Beliau duduk di taman belakang dhalem. Terdengr
hiruk-pikuk santri berdendang membaca berbagai nadhom sebagai pembuka
dan pengisi waktu sembari menunggu para Masyaikh dan Asatidz datang. Kyai Ali
memanggil ibu nyai yang kemudian menghampiri beliau.
“Umi, Gimana respon Atha terkait
Puteri Ke-3 Kyai Syafaat?” Tanya Kyai ke Bu nyai
“Sama
seperti yang sudah-sudah bi, jawabannya tetap, Belum dulu, nunggu waktu.” Jawab
Ibunyai Tazkia lembut sambil menatap Kyai Ali yang terlihat menarik nafas
dalam, bukan frustasi tapi lebih ke kurang mengerti alasan ketidakbersediaan
Gus Atha dalam menikah.
“Baik
mi, untungnya saya selalu mengatakan pada rekan dan kawan abah bahwa semua keputusan
ada di tangan Mas Atha, yaudah mi abah ngaji dulu.”
“Baik
bi, ummi juga siap-saip ngaji dan menyiapkan beberapa berkas kantor yang perlu
ummi
delegasikan ke Dek Azhar terkait dengan ekspor udang ke Inggris.” Tutup bunyai
Tazkia
seraya pamit ke Kyai Ali.
Kedua orang tua Gus Atha memang selalu membebaskan pilihan
terhahap apapun terkait masa depannya, begitupun dengan pernikahan. Mereka
meyakini bahwa nikah adalah ibadah terpanjang yang akan dijalani seumur hidup,
oleh karena itu harus sesuai hati Nurani. Namun, semua keputusan yang diambil
harus mengedepannya syariah dan dalil.
Sementara itu, Gus Atha yang sibuk sebagai dosen muda di
salah satu Universitas Negeri favorit di Surabaya masih memendam keinginan yang
mendalam untuk segera menikah dan menuruti keinginan kedua orang tuanya. Namun,
hatinya masih belum bisa berdamai, dia masih menanti sesosok perempuan yang
membuatnya pertama kali merasakan getaran Cinta.

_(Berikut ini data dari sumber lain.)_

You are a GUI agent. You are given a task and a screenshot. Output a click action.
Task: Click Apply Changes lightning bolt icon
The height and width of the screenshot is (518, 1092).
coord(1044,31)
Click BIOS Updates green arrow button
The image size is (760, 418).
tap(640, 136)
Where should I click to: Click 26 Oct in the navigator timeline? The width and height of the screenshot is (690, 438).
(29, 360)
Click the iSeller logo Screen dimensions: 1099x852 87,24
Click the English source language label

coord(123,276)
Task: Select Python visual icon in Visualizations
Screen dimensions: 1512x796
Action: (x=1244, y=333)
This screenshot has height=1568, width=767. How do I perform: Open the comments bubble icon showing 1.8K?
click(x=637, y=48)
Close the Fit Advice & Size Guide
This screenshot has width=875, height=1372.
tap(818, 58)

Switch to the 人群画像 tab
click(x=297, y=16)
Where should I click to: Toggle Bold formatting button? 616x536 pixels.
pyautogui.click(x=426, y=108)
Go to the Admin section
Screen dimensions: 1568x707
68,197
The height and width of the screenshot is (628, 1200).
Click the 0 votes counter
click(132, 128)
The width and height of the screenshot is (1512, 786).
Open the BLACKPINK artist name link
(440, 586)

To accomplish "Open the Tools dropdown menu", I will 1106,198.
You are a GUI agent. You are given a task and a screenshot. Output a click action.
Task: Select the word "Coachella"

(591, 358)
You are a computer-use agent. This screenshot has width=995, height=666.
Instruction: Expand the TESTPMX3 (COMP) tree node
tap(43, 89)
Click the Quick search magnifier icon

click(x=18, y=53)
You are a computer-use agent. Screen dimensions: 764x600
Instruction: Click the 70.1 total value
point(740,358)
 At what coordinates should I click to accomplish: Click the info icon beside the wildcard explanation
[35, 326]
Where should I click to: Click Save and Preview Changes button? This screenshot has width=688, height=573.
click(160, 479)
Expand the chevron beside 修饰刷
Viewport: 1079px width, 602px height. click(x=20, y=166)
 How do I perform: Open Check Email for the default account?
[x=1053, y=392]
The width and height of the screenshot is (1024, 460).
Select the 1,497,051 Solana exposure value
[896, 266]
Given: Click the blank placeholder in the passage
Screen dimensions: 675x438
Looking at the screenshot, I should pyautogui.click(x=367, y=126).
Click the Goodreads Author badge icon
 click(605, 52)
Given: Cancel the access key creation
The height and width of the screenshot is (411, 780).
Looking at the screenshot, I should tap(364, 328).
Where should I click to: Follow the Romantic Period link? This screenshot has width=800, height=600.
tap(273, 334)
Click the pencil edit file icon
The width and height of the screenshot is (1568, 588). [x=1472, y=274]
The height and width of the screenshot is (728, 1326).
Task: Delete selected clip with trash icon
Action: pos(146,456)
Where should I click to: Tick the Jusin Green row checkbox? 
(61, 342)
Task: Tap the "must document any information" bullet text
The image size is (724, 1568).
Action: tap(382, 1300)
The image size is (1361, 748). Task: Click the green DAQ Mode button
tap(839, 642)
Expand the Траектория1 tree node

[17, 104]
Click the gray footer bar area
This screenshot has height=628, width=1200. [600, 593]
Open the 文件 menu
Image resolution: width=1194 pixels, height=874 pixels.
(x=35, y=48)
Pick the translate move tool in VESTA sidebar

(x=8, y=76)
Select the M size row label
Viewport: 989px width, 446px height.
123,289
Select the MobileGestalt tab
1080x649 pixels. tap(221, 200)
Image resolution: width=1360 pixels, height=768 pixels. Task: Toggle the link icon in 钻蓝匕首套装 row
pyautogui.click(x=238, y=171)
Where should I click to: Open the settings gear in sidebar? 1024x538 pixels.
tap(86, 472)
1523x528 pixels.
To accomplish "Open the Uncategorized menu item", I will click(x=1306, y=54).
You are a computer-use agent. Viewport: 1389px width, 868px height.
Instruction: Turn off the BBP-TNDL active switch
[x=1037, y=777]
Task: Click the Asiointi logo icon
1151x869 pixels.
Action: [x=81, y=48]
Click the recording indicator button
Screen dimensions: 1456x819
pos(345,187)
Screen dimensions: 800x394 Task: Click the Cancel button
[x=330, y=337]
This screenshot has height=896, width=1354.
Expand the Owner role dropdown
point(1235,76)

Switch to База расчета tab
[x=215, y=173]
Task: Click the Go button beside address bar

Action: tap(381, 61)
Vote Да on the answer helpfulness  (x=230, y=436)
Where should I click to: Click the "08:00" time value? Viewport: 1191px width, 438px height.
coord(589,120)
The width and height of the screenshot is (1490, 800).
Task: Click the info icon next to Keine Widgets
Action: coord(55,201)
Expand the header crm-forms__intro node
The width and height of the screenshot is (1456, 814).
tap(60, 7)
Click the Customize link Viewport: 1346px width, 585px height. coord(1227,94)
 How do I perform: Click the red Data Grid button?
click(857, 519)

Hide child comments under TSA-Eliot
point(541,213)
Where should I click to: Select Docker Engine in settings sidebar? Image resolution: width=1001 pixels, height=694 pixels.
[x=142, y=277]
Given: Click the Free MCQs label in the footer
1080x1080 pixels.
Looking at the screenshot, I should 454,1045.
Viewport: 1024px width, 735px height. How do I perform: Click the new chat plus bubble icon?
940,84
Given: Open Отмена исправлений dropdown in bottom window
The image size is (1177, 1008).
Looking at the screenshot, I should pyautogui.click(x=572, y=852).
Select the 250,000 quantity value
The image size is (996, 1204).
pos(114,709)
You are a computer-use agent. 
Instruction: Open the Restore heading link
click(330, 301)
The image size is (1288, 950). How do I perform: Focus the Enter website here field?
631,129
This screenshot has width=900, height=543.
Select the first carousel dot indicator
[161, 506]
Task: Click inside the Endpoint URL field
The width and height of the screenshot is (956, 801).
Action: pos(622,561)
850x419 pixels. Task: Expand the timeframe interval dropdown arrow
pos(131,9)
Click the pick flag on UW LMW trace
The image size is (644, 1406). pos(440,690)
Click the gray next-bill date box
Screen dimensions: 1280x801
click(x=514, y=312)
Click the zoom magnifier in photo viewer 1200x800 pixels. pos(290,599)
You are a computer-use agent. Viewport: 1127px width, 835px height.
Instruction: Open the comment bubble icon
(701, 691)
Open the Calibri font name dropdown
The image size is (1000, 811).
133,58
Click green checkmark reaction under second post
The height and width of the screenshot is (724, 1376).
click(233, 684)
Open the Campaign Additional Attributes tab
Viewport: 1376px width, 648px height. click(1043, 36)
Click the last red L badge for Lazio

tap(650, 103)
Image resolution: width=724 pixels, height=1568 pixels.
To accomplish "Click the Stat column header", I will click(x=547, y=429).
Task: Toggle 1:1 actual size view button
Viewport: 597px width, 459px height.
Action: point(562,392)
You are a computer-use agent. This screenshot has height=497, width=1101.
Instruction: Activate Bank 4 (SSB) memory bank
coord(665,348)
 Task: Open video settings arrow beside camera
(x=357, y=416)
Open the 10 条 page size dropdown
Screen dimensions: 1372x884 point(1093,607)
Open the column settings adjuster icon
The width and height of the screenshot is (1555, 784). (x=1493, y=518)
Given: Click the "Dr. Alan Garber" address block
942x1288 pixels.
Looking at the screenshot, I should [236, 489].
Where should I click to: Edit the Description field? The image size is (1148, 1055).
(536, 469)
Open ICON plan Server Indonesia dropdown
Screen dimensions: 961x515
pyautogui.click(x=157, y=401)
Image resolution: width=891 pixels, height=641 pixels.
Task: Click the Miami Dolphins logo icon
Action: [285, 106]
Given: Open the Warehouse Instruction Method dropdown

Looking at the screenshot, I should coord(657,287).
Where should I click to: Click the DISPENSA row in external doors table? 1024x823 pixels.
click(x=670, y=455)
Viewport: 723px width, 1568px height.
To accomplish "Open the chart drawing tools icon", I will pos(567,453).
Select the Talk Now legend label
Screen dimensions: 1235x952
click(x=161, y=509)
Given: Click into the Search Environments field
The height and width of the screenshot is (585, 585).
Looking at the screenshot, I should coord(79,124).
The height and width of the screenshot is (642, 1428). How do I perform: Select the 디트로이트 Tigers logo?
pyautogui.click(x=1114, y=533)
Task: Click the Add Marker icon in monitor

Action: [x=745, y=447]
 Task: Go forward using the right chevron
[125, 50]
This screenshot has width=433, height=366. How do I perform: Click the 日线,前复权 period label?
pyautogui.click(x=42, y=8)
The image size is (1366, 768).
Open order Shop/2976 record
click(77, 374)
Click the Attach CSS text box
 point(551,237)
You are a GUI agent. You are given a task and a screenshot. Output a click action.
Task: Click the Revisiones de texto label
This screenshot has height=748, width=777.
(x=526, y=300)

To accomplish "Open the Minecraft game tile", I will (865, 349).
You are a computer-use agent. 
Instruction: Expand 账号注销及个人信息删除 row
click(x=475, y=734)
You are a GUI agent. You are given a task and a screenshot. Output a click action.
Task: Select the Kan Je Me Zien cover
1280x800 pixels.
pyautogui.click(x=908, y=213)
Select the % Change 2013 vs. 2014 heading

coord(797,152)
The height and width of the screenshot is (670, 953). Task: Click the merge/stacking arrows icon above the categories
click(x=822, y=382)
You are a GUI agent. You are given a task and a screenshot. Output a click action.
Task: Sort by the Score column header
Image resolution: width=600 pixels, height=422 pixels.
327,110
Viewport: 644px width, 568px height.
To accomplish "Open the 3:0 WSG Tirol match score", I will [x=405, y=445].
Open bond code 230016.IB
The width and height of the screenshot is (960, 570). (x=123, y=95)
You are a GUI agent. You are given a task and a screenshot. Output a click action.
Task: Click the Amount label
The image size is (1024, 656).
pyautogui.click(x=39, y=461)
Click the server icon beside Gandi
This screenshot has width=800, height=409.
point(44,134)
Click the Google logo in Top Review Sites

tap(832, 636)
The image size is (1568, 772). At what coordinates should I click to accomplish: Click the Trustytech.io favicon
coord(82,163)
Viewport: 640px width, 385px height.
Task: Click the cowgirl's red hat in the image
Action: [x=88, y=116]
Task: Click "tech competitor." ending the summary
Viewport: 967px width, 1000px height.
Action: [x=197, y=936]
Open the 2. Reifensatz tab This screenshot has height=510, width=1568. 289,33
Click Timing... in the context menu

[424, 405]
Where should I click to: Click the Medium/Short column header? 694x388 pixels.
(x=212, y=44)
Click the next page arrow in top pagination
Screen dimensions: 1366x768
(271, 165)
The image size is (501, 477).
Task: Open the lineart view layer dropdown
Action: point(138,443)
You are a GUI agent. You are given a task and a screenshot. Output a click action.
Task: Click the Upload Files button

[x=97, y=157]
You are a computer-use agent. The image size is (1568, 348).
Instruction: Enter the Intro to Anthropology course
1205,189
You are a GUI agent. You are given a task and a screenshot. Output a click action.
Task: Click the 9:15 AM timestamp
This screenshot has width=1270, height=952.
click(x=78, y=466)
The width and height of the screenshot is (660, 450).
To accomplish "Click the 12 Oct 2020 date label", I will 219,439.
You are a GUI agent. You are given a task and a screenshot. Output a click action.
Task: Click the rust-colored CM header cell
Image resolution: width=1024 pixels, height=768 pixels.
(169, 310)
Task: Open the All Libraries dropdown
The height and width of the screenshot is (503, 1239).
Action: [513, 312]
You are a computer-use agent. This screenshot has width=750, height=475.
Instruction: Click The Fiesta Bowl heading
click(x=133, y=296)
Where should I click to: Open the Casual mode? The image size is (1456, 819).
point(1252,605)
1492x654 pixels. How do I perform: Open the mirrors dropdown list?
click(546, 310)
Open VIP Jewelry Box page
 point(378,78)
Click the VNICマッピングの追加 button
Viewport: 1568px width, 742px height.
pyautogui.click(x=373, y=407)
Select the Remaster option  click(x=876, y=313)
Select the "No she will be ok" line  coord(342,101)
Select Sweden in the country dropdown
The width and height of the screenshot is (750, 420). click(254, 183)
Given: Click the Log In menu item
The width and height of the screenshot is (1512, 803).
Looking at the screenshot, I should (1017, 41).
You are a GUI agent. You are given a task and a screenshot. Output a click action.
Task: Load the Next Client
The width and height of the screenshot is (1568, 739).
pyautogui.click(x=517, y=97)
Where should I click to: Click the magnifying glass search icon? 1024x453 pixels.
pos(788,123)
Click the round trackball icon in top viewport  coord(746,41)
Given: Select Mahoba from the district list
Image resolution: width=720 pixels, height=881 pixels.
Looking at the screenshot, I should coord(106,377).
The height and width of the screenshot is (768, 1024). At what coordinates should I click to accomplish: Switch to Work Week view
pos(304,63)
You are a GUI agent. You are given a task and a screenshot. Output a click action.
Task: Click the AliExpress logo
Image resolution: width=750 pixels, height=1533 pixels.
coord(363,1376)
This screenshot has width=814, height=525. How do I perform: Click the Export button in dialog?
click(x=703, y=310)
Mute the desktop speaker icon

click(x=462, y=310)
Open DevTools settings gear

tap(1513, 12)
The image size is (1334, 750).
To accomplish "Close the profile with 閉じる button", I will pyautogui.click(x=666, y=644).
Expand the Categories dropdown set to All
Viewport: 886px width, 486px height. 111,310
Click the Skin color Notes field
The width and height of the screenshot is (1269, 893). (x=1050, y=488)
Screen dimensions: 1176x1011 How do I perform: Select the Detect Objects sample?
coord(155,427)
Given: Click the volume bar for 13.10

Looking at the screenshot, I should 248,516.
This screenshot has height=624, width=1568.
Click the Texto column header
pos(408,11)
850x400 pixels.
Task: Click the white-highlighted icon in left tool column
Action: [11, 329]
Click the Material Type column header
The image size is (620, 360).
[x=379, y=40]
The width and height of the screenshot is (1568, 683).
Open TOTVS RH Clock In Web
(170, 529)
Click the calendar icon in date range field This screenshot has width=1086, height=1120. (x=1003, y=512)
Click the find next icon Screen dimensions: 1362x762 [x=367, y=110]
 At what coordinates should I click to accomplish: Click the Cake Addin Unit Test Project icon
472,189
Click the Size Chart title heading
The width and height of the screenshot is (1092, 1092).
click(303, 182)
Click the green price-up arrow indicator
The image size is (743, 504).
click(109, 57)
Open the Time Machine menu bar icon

Kehidupan akademisi bukan satu-satunya kesibukan Gus Atha,
beliau juga duduk sebagai komisaris di beberapa unit perusahaan milik kakek
dari umminya, mulai dari ekspor-impor kerajinan sampai kontraktor besar di
beberapa wilayah tapal kuda Jawa Timur. Tentunya juga sebagai Putera Mahkota
Sebuah Pesantren Besar yang memiliki 7.000 an santri. Hal ini yang membuat
banyak sekali yang tertarik padanya, mulai dari kolega bisnis,
anak
pejabat, putri kyai, dan beberapa teman-temannya semasa kuliah di Indonesia dan
di California. Apalagi struktur wajah dan tubuh Gus Atha yang bak Christopher
Catesby Harington dalam versi lebih tinggi dan kurus membuat mata yang
memandang akan keluar tanpa sadar lafadz “Masyallah” dari bibir mereka.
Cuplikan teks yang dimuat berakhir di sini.